In traditional Bangla style, when the Awami League appropriated Shahbag, the BNP took on the role of delegitimising it. Mahmudur Rahman, editor of the daily Amar Desh, took over the role of portraying the Shahbag Movement as an “anti Islamic” movement. The opportunity came with the discovery that a murdered member of the Shahbag movement was an “atheist blogger” writing as “Thaba Baba.”
Rahman was successful in getting religious scholars all worked up by reprinting Thaba Baba’s blogs, which had sentences and words directly insulting the Prophet and his family. These articles were photocopied and distributed in villages. People across the country were agitated that the Prophet had been insulted, and a counter-Shahbag movement brewed.

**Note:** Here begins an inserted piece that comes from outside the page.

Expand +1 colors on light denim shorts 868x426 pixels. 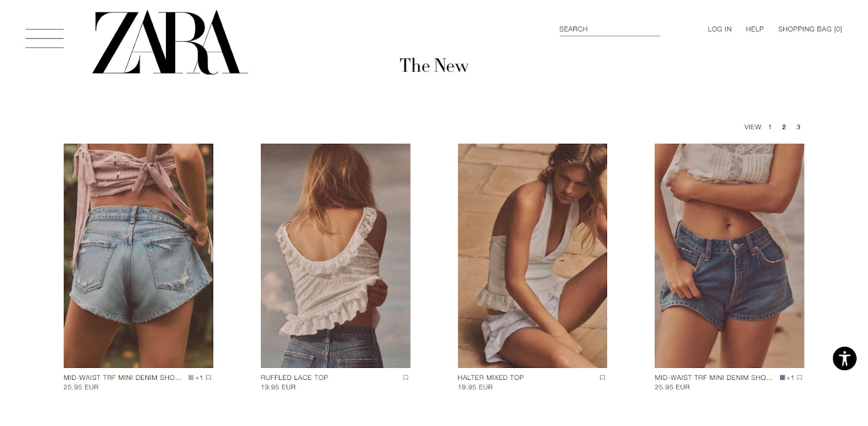(x=199, y=378)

Bangladesh was poised for a showdown and the occasion was provided by the next verdict at the tribunal, against Delowar Hossain Sayedee. Though Sayedee is a member of the Jamaat-e-Islami, he has a huge personal following as a cleric who regularly criss-crosses the country to address mass congregations. After the death sentence was given to Sayedee, countrywide protests erupted, which led to the burning of government offices, the killing of policemen, and firing by the police that took many lives. But it was difficult to discern what had set it off — his popularity, the anger over the defamation of the Prophet, or the Jamaat taking advantage of the situation to create anarchy.
The subsequent turn of events included the arrest of Mahmudur Rahman, and the closure of his paper, the arrest of a few bloggers to appease the Islamists, and the rise of a new Islamist movement under the banner of Hefazat-e-Islam.

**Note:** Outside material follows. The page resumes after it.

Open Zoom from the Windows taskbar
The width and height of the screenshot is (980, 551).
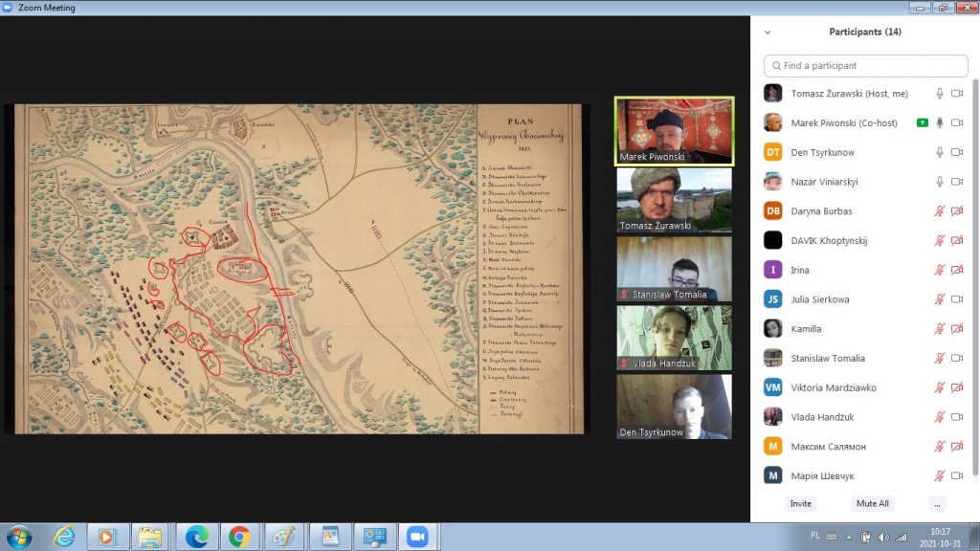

It is a generally held belief that due to their association with the 1971 war crimes and its perpetrators, Islamists would never gain grassroot popularity. The Jamaat-e-Islami especially would always have to depend on either the BNP or the Awami League for survival. But the Hefajat-e-Islam, which consists of the students of the Kawmi Madrasa, do not have the “anti liberation force” stigma attached to them. They are also known to have ideological differences with the Jamaat-e-Islami. For its protest against the Shahbag movement — during which it also presented an Islamist wishlist — the group was able to gather huge numbers of supporters. However, there are analysts who claim that the Hefajat is just a front for the Jamaat. There was a midnight crackdown by the police and paramilitary forces on the Hefazat’s protest. Two television channels were shut down by removing their transmission machinery. Interestingly, on the same night, the government also demolished the podium of the Shahbag protesters.
The volatile environment has given rise to all kinds of rumours about a “third force” — that could be the military, or a select civil society group preferred by India, or Pakistan, or even Dr. Muhammad Yunus of the Grameen Bank, backed by America. But in reality, it is the strong undertow of election year politics that lies beneath these chaotic events — especially the wrangling between the Awami League and BNP over the appointment of a neutral caretaker government to oversee the elections that should be held at the end of 2013.
Despite runaway capitalism and a feudal democracy, the people of Bangladesh have worked hard to maintain a GDP growth rate of over six per cent even during a global recession. But, in these uncertain times, imports have seen a drop of 25 per cent, and orders in the key export sector of garments are dwindling after the collapse of the Savar building that killed more than 1,000 workers.
No one in Bangladesh is sure how things will unfold from now on. All that the people have is a deep sense of insecurity and the fear of the unknown.